The expected answer comprises all lines from the entries that contain the string "agent".

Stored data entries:
______
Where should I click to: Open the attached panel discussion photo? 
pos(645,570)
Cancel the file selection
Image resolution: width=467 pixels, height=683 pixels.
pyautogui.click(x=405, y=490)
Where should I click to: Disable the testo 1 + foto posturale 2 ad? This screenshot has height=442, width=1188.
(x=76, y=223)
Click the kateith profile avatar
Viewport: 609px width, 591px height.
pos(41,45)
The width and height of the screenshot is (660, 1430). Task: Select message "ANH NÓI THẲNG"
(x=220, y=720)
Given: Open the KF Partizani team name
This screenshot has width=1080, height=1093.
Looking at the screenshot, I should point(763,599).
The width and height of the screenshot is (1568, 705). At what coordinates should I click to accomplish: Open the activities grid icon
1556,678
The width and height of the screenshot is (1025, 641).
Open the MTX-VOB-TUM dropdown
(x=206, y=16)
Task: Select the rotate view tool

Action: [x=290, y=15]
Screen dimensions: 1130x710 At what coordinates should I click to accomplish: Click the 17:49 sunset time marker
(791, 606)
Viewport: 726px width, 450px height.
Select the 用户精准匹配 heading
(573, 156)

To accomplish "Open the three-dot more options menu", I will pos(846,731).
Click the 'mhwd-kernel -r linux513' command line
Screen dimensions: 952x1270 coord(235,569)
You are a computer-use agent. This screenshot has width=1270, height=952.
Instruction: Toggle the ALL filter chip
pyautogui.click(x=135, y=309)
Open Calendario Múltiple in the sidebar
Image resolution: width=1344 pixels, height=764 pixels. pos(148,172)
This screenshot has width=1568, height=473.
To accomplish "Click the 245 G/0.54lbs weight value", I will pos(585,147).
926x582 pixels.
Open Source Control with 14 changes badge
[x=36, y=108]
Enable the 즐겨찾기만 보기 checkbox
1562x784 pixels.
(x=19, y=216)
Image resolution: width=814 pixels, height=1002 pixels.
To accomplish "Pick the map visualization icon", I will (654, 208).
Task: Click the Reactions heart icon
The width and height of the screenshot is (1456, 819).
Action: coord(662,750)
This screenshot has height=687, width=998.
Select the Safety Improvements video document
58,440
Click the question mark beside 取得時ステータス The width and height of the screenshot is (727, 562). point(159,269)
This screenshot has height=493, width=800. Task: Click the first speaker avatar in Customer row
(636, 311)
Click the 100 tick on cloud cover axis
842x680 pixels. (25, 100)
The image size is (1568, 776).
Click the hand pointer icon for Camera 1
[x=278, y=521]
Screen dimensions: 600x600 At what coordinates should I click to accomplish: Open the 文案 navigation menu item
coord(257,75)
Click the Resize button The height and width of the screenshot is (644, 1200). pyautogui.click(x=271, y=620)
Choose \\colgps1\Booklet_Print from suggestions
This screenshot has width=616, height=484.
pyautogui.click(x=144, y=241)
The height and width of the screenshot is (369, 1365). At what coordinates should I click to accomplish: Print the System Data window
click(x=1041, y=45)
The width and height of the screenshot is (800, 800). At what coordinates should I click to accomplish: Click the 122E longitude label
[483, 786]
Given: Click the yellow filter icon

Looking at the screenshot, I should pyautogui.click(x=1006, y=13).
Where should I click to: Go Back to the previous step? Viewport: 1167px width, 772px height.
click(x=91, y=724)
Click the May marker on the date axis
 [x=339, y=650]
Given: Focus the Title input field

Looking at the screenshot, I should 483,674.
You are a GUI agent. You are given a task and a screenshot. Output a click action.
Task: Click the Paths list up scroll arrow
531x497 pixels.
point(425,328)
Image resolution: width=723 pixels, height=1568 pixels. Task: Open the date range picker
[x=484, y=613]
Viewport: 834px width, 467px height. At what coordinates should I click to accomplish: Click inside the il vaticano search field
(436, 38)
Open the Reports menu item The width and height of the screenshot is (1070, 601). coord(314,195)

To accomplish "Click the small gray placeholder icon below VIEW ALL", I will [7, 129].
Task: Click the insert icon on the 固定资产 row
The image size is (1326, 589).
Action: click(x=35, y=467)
______
Exercise result —
You are a computer-use agent. This screenshot has width=1270, height=952.
You are a GUI agent. You are given a task and a screenshot. Output a click action.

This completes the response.